*TASK PROMPT*
Copy out each row below word for word, leaving out the pictures.
*** RECORDS SHOWN ***
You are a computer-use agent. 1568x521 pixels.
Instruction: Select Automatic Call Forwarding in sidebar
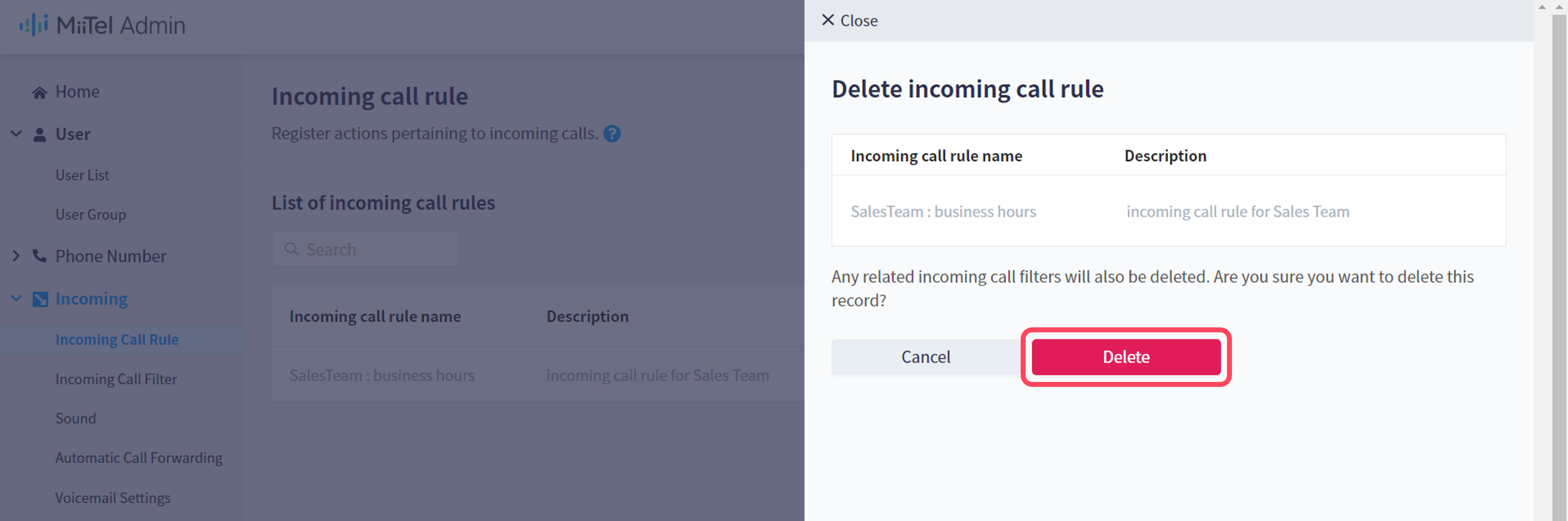(139, 458)
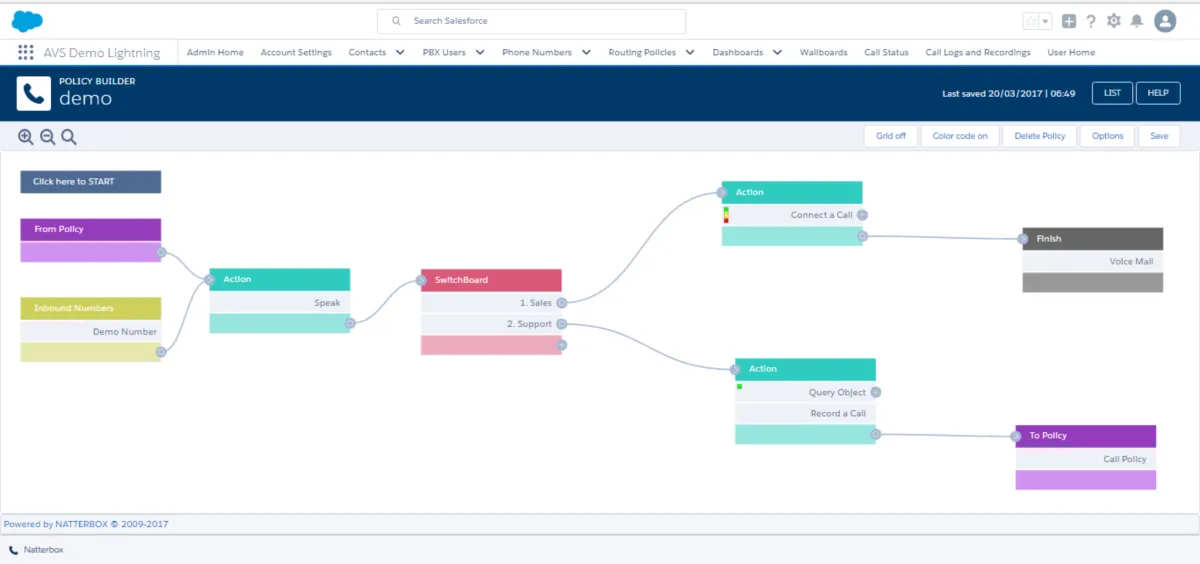The height and width of the screenshot is (564, 1200).
Task: Reset zoom with the plain magnifier icon
Action: pyautogui.click(x=69, y=137)
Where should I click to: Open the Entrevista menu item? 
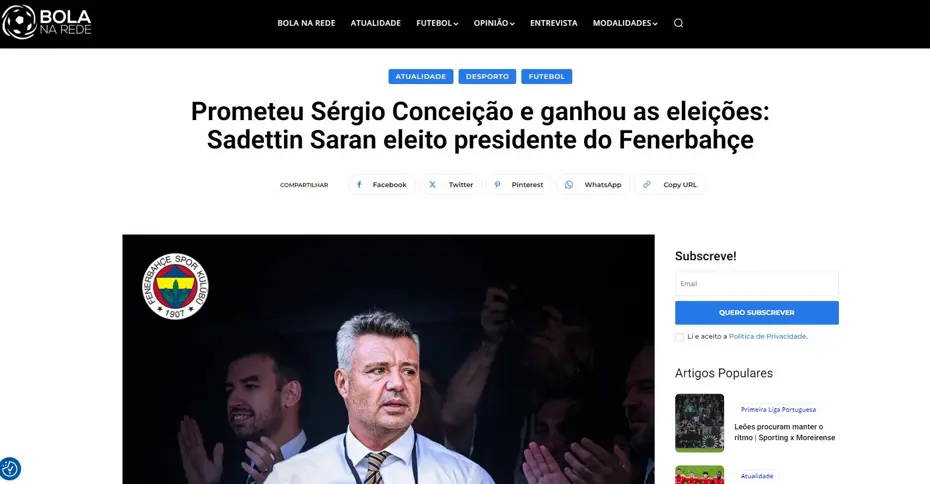[553, 23]
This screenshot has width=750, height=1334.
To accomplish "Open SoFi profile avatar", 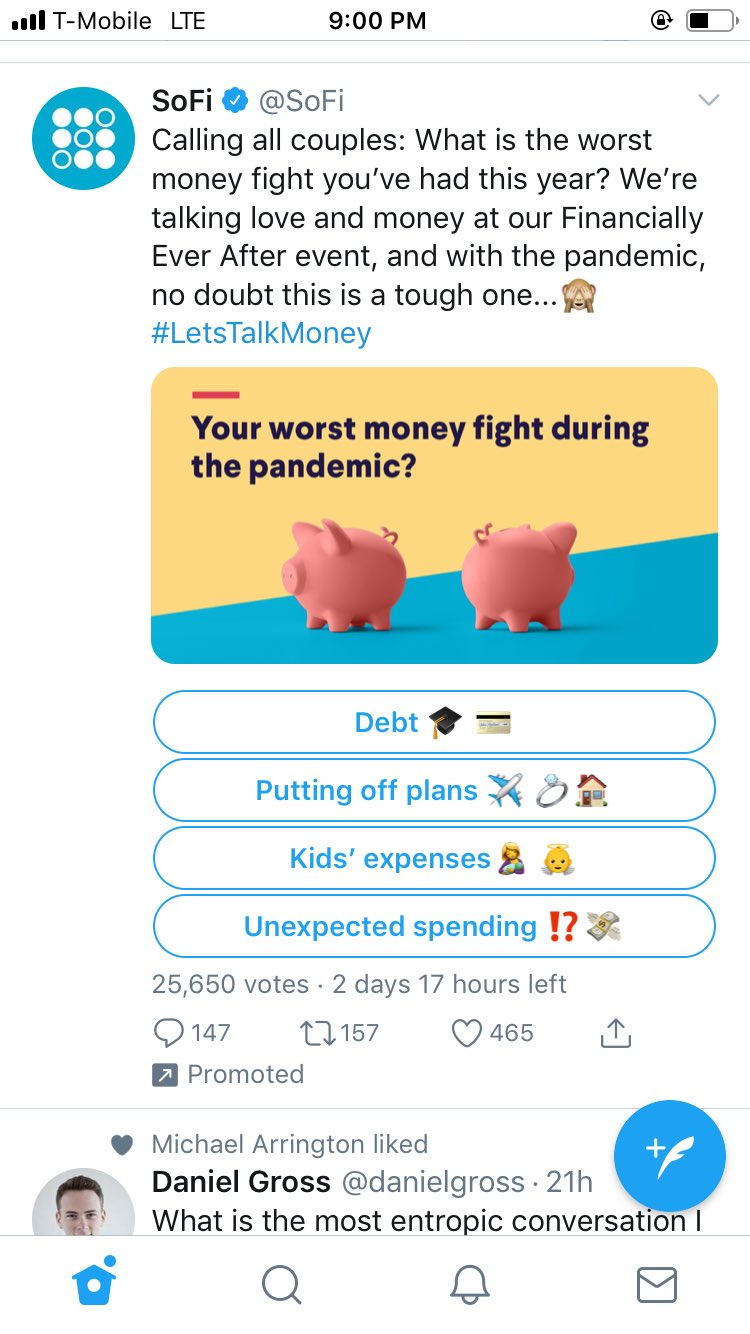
***
*FINAL RESULT*
You are a computer-use agent. 1568x521 pixels.
Instruction: Select Automatic Call Forwarding in sidebar
(139, 458)
The height and width of the screenshot is (564, 1200).
Task: Reset zoom with the plain magnifier icon
Action: pyautogui.click(x=69, y=137)
Where should I click to: Open the Entrevista menu item? 
[553, 23]
This screenshot has width=750, height=1334.
To accomplish "Open SoFi profile avatar", 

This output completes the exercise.